Кошмар в Берлине (Фаллада) - страница 69

Особенно любил он запретные посиделки на здешней кухне, где, правда сказать, ничего не готовили, а только мыли посуду, любил долгие разговоры с санитаркой, которую знал много лет… Она по возможности баловала его всякими лакомствами. Ему нравилась эта женщина: она была моложе его, еще сохраняла остатки привлекательности, но вот уже двадцать лет жила среди умирающих и, утратив все иллюзии, тем не менее всегда готова была прийти на помощь и ободрить хотя бы шуткой.

Любил он и обходы врачей в длинных, безупречно белых халатах: каждый больной был для них всего-навсего случай, к которому они тут же теряли интерес, едва миновала острая стадия. В глубине души его забавляли эти психиатры, которые пристально следили за малейшими переменами в настроении пациента, но не придавали ни малейшего значения телесным страданиям.
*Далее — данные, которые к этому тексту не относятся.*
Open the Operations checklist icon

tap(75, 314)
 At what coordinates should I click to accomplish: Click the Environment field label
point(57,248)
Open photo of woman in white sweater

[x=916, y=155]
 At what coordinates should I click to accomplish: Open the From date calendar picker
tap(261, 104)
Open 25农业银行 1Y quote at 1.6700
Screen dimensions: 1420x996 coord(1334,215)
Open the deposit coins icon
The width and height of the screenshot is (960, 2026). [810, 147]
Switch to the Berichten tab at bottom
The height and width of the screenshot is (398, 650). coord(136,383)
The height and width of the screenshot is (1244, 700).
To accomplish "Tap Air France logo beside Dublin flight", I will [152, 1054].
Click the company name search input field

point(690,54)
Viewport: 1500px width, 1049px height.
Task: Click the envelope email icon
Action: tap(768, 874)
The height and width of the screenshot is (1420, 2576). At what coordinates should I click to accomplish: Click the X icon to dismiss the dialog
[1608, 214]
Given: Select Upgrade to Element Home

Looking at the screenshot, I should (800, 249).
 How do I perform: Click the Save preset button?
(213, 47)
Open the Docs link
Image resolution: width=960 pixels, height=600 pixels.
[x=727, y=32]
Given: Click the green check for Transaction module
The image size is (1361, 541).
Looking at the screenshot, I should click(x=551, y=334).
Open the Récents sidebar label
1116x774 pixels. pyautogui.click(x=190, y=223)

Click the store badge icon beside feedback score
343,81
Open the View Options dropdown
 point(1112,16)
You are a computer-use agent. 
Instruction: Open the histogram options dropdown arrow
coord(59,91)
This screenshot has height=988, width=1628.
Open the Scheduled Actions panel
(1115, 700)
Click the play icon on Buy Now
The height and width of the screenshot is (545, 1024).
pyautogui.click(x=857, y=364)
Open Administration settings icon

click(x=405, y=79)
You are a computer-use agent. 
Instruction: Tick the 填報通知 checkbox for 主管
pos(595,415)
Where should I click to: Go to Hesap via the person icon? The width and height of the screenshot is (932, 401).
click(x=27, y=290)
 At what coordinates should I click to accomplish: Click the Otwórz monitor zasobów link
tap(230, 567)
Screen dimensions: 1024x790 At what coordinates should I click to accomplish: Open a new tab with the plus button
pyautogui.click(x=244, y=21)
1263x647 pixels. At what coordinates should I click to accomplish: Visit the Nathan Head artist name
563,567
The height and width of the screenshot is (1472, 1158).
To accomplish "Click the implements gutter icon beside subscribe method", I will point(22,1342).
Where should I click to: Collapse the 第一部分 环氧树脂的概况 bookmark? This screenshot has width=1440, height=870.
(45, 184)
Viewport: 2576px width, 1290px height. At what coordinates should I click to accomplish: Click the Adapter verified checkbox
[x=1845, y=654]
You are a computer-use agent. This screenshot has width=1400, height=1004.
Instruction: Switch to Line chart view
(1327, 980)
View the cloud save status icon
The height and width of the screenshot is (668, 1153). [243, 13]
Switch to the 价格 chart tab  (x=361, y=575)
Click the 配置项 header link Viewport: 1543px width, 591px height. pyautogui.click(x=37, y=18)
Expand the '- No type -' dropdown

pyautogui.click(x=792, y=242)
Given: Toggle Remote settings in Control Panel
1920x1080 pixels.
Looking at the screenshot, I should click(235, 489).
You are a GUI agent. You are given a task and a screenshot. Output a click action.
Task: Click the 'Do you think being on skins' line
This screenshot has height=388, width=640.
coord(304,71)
Он любил здешних врачей именно за то, что чем дольше они работали, чем больше опыта приобретали, тем разительнее походили на собственных подопечных, подобно им утрачивая связь с действительностью.

Он любил прогуливаться в маленьких садиках, огороженных высокими стенами, которые походили на что угодно, но только не на садики, и являли собой совершенно безотрадное зрелище. Он любил внезапный шум в коридоре, когда разошедшегося больного спешно волокли в буйную палату или в ванную. Он любил все это заведение с его густой, удушливой атмосферой, любил возникавшее здесь чувство защищенности, любил жизнь за узкими зарешеченными окошками: в лечебнице он всегда ощущал себя как дома.

— Скажите, — спросил он ночного дежурного Бахманна, — почему меня положили в карцер? Неужели я буянил? Может, что-то разбил?..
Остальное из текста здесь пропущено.